Por: Salvador Echeagaray

Estamos viviendo un momento de euforia. La sensación del triunfo de la selección nacional de futbol contra la de Alemania, nos ha hecho sentir que ganamos el mundial. Estamos ilusionados, alborozados. ¿Y si perdemos los siguientes partidos? Obvio que nos dolería y podría disiparse este estado de ánimo. Pero, quizá, esto no sea lo más importante de todo, sino que desgraciada o afortunadamente el desarrollo de la Selección Mexicana de balompié puede influir en el voto de los mexicanos este primero de julio.

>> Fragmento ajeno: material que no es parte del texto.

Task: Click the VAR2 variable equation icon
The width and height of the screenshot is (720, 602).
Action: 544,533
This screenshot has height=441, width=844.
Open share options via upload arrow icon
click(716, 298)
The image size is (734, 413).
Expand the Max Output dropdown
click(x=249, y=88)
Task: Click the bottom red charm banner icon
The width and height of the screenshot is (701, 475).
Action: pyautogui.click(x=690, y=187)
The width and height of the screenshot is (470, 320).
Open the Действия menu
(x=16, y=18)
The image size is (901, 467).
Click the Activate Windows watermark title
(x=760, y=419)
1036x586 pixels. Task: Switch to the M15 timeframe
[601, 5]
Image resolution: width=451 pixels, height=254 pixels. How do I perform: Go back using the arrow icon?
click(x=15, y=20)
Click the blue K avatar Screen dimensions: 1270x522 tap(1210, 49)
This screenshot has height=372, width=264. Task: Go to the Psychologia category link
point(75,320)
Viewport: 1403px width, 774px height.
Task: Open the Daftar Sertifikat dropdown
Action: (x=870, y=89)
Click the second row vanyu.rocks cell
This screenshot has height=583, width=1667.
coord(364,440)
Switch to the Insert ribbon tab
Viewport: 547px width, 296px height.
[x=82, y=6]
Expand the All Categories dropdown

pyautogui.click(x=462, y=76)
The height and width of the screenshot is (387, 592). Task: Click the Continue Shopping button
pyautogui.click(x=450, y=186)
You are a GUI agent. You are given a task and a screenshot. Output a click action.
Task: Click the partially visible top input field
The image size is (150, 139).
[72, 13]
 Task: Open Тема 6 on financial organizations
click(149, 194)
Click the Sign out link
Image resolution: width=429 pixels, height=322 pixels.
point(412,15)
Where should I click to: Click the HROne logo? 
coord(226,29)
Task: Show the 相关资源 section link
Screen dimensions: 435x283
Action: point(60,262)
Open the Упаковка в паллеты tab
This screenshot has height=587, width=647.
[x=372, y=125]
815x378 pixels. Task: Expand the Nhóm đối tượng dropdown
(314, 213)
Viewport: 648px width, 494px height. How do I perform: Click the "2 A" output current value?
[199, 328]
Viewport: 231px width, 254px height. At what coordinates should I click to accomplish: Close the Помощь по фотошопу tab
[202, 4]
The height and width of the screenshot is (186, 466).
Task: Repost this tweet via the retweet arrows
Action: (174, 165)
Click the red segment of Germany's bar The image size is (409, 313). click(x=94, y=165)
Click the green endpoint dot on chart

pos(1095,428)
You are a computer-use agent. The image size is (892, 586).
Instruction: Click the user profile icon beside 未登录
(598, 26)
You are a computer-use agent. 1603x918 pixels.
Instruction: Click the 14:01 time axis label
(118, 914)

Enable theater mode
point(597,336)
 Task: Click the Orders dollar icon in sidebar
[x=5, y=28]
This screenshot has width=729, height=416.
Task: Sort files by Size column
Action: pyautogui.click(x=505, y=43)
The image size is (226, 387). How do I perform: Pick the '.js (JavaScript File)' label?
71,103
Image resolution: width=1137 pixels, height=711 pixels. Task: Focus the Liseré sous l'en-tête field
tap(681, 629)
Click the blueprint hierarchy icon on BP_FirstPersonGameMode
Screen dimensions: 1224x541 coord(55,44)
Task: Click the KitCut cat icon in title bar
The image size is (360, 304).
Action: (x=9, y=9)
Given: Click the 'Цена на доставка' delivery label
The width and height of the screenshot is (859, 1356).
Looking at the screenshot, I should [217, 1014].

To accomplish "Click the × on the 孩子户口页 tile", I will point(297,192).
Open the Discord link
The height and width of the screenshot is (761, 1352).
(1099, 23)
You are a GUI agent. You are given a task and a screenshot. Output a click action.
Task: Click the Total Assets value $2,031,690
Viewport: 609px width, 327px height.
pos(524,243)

Aunque seamos “vivientes racionales”, como bien lo señaló hace casi 2500 años el filósofo griego Aristóteles, nos dejamos llevar en la mayoría de las veces, por las emociones. Sí, estimado lector, lejos de que lo experimentado en nuestros sentimientos sea filtrado -estrictamente- por la razón, nos comportamos como autómatas. Me viene el recuerdo de un comercial de conocida bebida gaseosa que decía: “Obedece a tus sentidos”.

Siguiendo este razonamiento es de esperar que, si a la selección le va bien, habrá un sentimiento de que las cosas en el país a pesar de los problemas no van tan mal y no es necesario un cambio drástico. Sin embargo, si a la Selección Nacional de Futbol le va mal, habrá la percepción que es necesario un cambio de rumbo. Esto, aunque no es contundente, desde luego que influye en muchos. Lo anterior podría ser el caso de algunos indecisos, por ejemplo.

Recuerdo que estuve en una boda cuando en un mundial, jugaron México contra Argentina. Salimos del templo, nos dirigimos al salón de fiestas. Se dispuso el proyector y una gran mampara. Antes de todo el protocolo se vio el partido. México perdió. La fiesta se llevó a cabo, pero el ambiente era de desánimo. Se experimentaba tristeza, frustración no obstante la alegría que debía reinar en los esponsales. ¿Así nos sentiremos el primero de julio?

Así que, si le va bien a la Selección Nacional, muchos de los electores no harán un voto de venganza o no se quedarán en sus casas sin votar. Esto podría favorecer al PRI o al PAN. Si por otro lado, si a los otrora ratoncitos verdes les va mal, aumentará la sensación de la necesidad de un cambio o de castigo al “status quo”. Y esto favorecerá a MORENA. O quizá, se fomente el sentimiento de que no importa quién gane, que al cabo todo seguirá igual.

Pues, todos deseamos que a nuestra selección de futbol le vaya bien y en general a México. Los partidos más trascendentes por jugarse, son los partidos políticos que se enfrentan entre sí, este primero de julio. Y ¿usted a cuál le va?